PagedList provides a high-performance, memory-efficient alternative to Python lists for handling datasets that exceed available system memory. The implementation automatically manages data persistence through intelligent chunking and disk-backed storage, maintaining list-like interface semantics while providing enterprise-grade scalability for data processing workflows.
- Features:
Transparent disk-backed storage with automatic memory management
Configurable chunking strategies for optimal performance
Parallel processing capabilities for data transformations
Enterprise-ready error handling and resource cleanup
Type-safe operations with comprehensive validation
- class paged_list.paged_list.PagedList(chunk_size: int = 50000, disk_path: str = 'data', auto_cleanup: bool = True)[source]
Bases:
objectA disk-backed list-like object that stores most of its data on disk.
When the list gets too large, data is chunked into .pkl files in the data/ directory. When retrieving slices, only relevant chunks are loaded into memory.
- combine_chunks() List[Dict[str, Any]][source]
Loads and combines all chunks into a single list (if needed).
- extend(iterable: Iterable[Dict[str, Any]]) None[source]
Extends the list by adding multiple items at once.
- index(value: Dict[str, Any], start: int = 0, stop: int | None = None) int[source]
Return index of first occurrence of value.
- map(func: Callable[[Dict[str, Any]], Dict[str, Any]], max_workers: int | None = None) None[source]
Processes records in chunks using the provided function with multiple threads.
- Parameters:
func (callable) – Function to apply to each record in the chunk.
max_workers (int, optional) – The maximum number of threads to use.
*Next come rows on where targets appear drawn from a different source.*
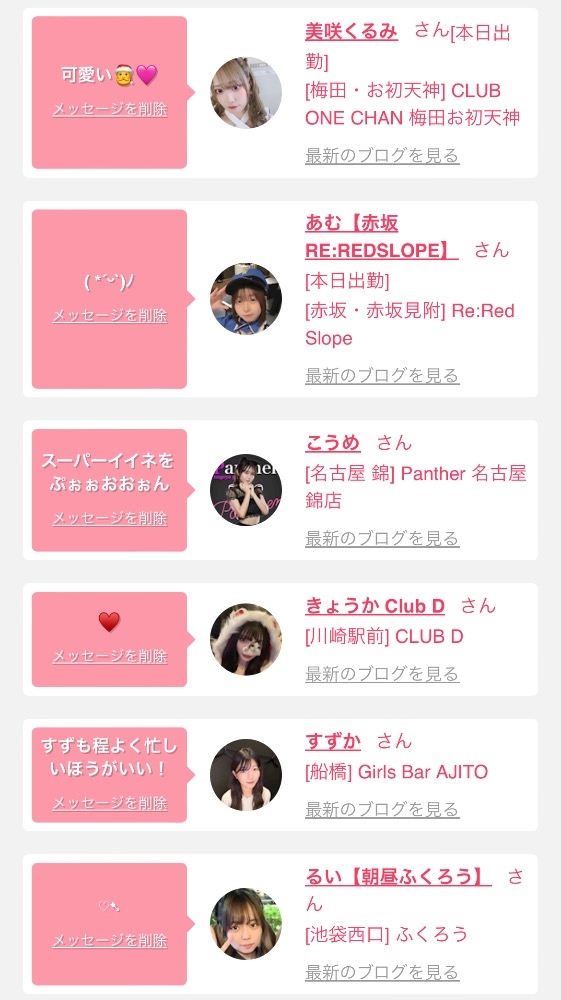Open こうめ's profile link
This screenshot has height=1000, width=561.
point(333,443)
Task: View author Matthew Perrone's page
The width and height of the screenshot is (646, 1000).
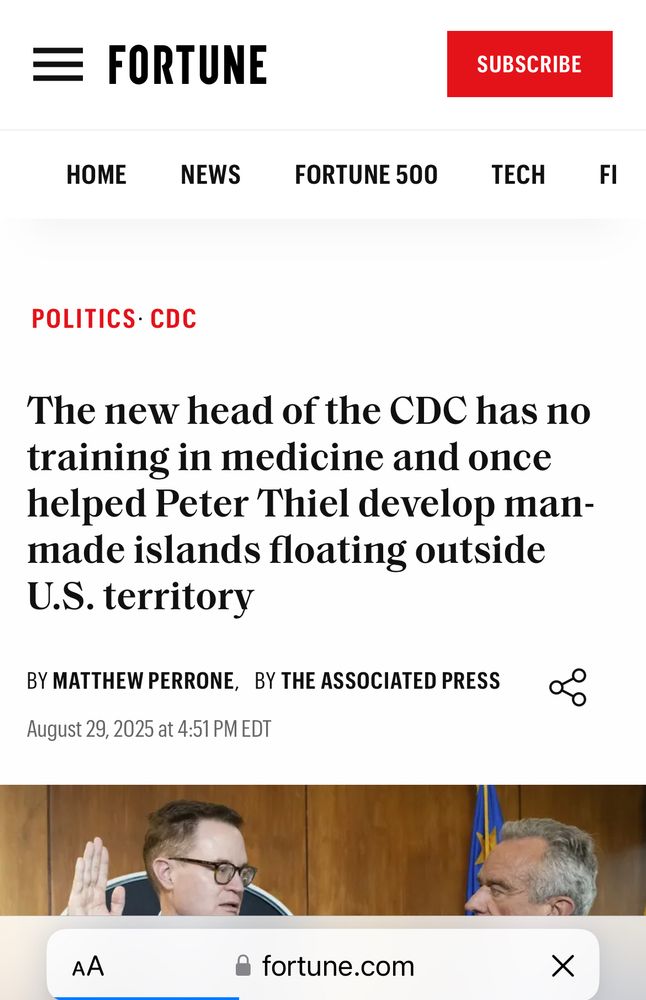Action: pos(144,682)
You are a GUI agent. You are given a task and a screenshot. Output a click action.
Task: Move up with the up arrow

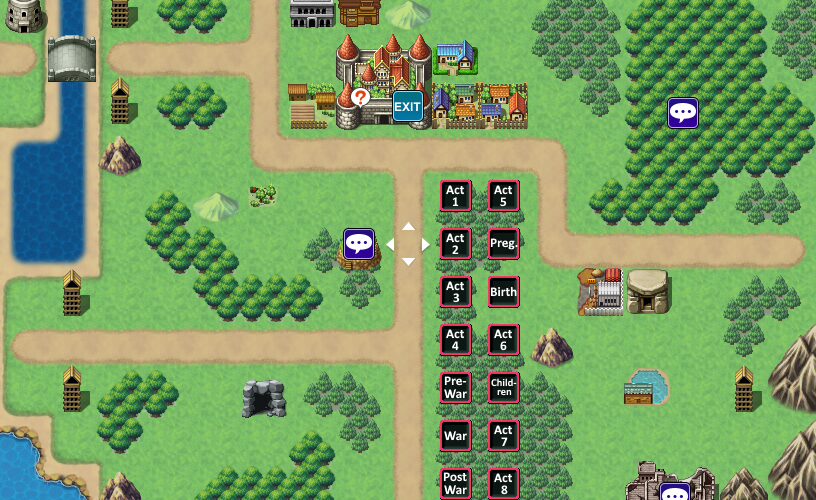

Defaults to None, which means the number of threads will be determined by the system.
- Returns:
None (Modifies the records in-place)
- reverse() None[source]
Reverse the list in place.
Warning: This operation loads all data into memory and may be slow for large lists.
- serialize(max_workers: int | None = None) None[source]
Serializes the list of dictionaries by converting certain types to JSON strings and updates the underlying files using multiple threads.
Main Module
Command-line interface and demonstration utilities for paged-list.
This module provides entry points for running demonstrations and examples of the professional disk-backed list implementation.